Anyone who has a clue why my indices look like "logstash-%{type}..." and not "logstash-wowza..." ?
Those events clearly don't have the type field set to anything. Do you really have a leading space on the filebeat.prospectors: line for the wowza logs?
hi,
no it's just the copy past that did this (just checked it)
ok i just checked version,
The wowza config is on filebeat 6.0 which mean that "document_type" is ignored and has to be replaced by "fields"
Is the syntax the same, like we just have to change :
- document_type: wowza
to
- fields: wowza
?
so if my guessing is correct my filebeat should be like this :
filebeat.prospectors:
-
paths:
- /usr/local/WowzaStreamingEngine-4.0.1/logs/wowzastreamingengine_access.log*
fields:
application: "wowza"
and my logstash output file should look like this :
output {
elasticsearch {
hosts => ["somepath:9200"]
index => "logstash-%{application}-%{+YYYY.MM.dd}"
}
}
?
tried it, same problem :
green open logstash-%{application}-2017.11.27 JyG-38ilQ6Wcjb8haM1atQ 1 0 469590 0 154.9mb 154.9mb
i don't think i clearly understand how 'fields" work
is there a way to configure logstash output to access fields values ?

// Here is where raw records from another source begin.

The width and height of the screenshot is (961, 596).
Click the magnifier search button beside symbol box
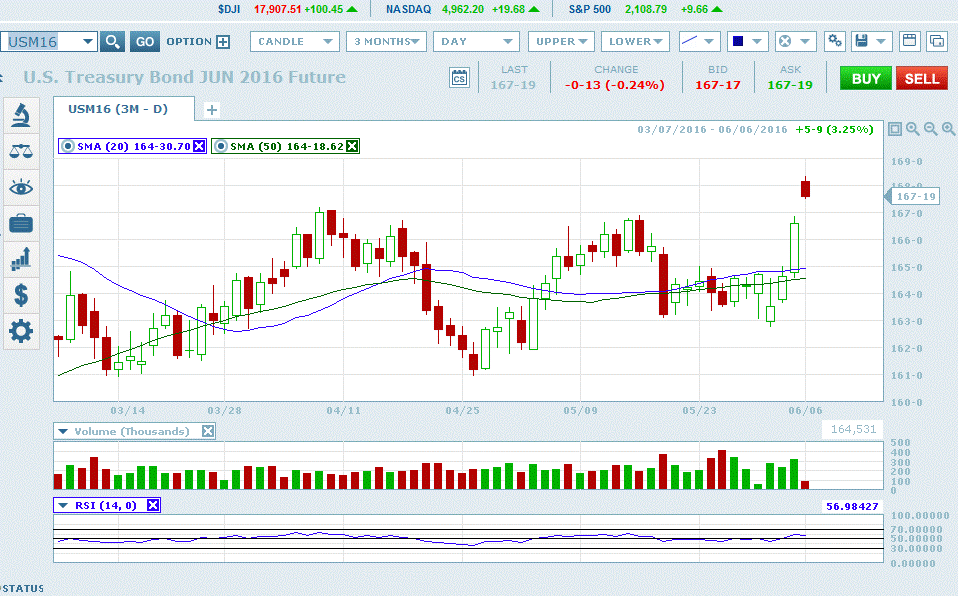(x=113, y=42)
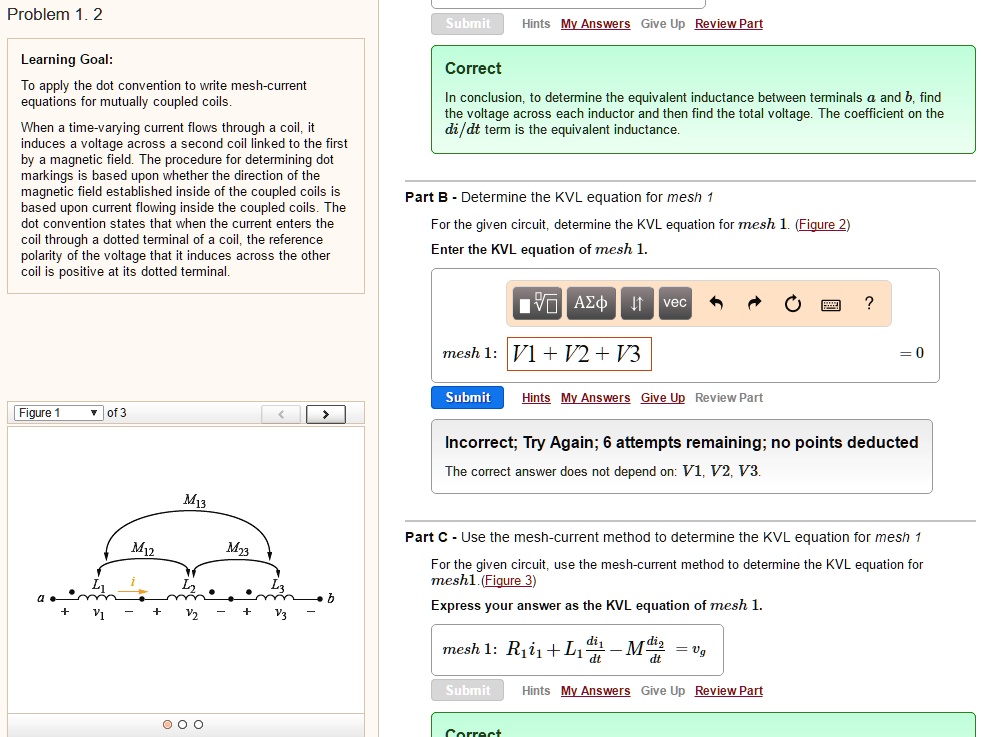Click the previous figure arrow
Viewport: 981px width, 737px height.
[x=281, y=412]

i want to do something like that :
output {
if [fields][tags] == "wowza" {
elasticsearch {
hosts => ["somepath:9200"]
index => "logstash-wowza-%{+YYYY.MM.dd}"
}
}
else {
elasticsearch {
hosts => ["somepath:9200"]
index => "logstash-%{type}-%{+YYYY.MM.dd}"
}
}
}
my problem is that " if [fields][tags] == "wowza" " don't work and is never reached
EDIT : here is my new filebeat.yml :
filebeat.prospectors:
-
paths:
- /usr/local/WowzaStreamingEngine-4.0.1/logs/wowzastreamingengine_access.log*
fields:
application: "wowza"
tags: ["wowza"]
output:
logstash:
hosts: ["somepath:5043"]
logging:
to_files: true
level: info
files:
path: /var/log/filebeat
name: filebeat.log
rotateeverybytes: 10485760
keepfiles: 7
Comment out your elasticsearch outputs and use a stdout { codec => rubydebug } output. What does an example wowza event look like?